GCL-Poly 保利协鑫能源控股有限公司
- Type: Limited
- Traded as: SEHK: 3800
- Industry: Industrials Industrial engineering New energy materials
- Founded: 1996; 30 years ago
- Headquarters: Hong Kong, Cayman Islands
- Area served: Worldwide
- Key people: Zhu Gong Shan
- Parent: Golden Concord Group Limited
- Website: www.gcl-poly.com.hk

= GCL-Poly =

GCL-Poly, founded in 1996, is a subsidiary of Golden Concord Group Limited (GCL), a green energy supplier in China, providing power and heat via cogeneration, incineration and wind power. As of 2009 it was the largest supplier of polysilicon in China, and is also a supplier of electronic wafers for the solar industry.

== History ==

GCL-Poly listed at the Hong Kong Stock Exchange in 2007. The IPO price range was 3.3 to HK $4.1, raising up to 1.181 billion yuan.

In November 2009, China Investment Corporation (CIC) bought a HK$5.5 billion ($710 million) minority stake in GCL-Poly.

On February 14, 2014, GCL-Poly implement Subscription Rosenthal Group 360,000,000 new shares at a price of four yuan per share, a discount of 70.37% compared with before the suspension. The total cost of 1.44 billion yuan in cash. Upon completion, GCL will hold 67.99 percent after Rosenthal enlarged share capital.

In November 2014, GCL-Poly plans a total consideration of 10.1 billion yuan to Zhu Gong Shan and its connected investors to sell about half of the company's profit contribution Xipian manufacturing operations. After Zhu Gong Shan plan then silicon chipalso production business into Shanghai Super Day, and GCL-Poly will shift its focus to upstream polysilicon business. December 19 the same year, GCL-Poly announced the cancellation of the transaction.

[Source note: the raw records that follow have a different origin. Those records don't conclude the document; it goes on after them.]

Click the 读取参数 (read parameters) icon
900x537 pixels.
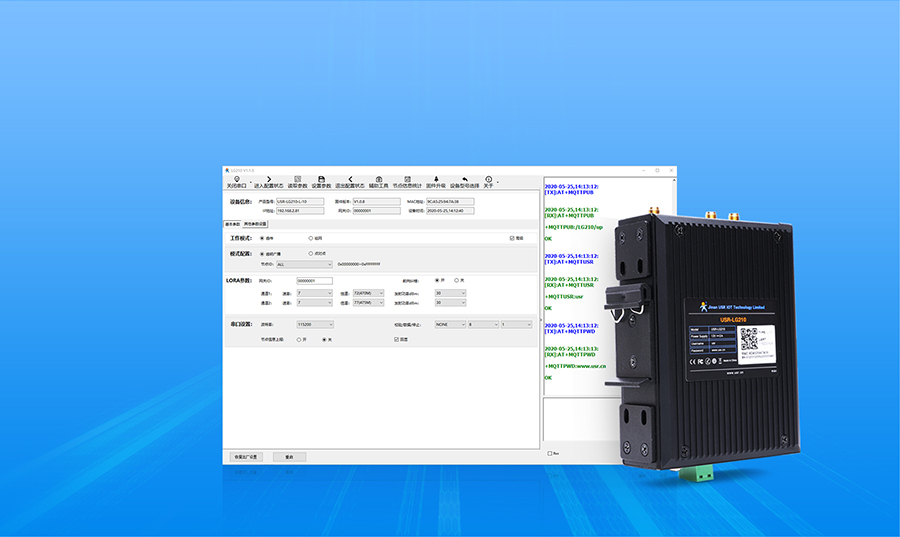(x=297, y=181)
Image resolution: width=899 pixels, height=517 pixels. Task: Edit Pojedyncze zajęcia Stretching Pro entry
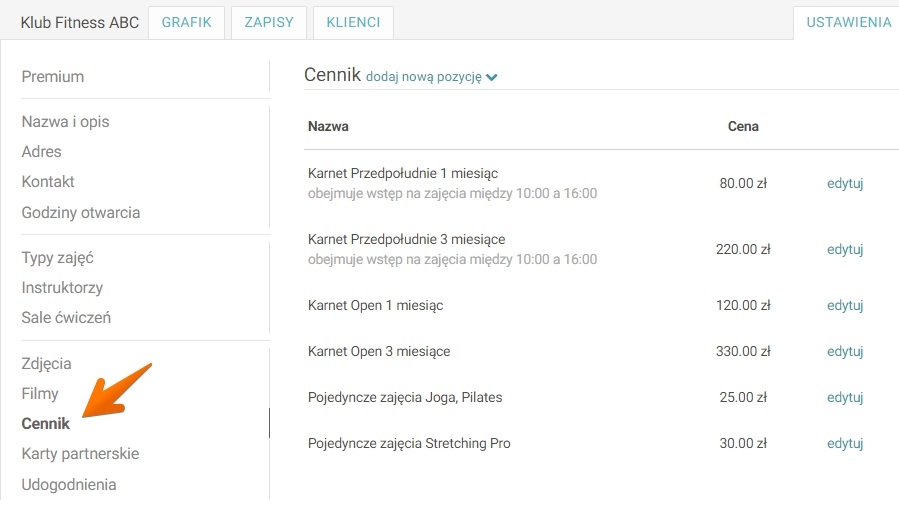844,443
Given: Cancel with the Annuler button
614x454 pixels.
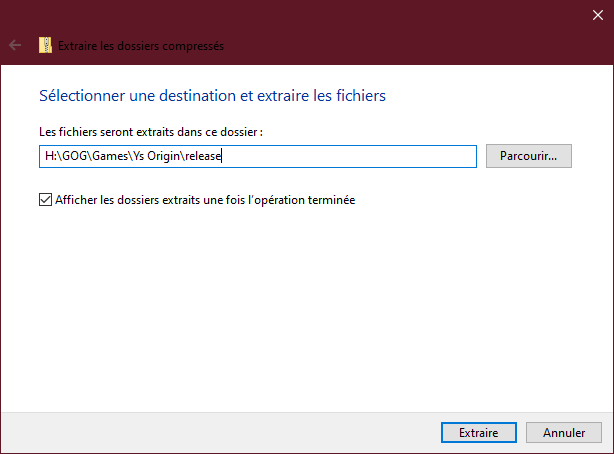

In August 2016, GCL-Poly bought $150 million worth assets of SunEdison.

In April 2017, GCL-Poly invested over $832 million in construction of 60,000 tons polysilicon plant in China.

In April 2020 Poly launched a partnership with Hypersolar Inc.

7. GCL-poly is a company that drills oil wells in Jehedin and Elele in OGADEN Region.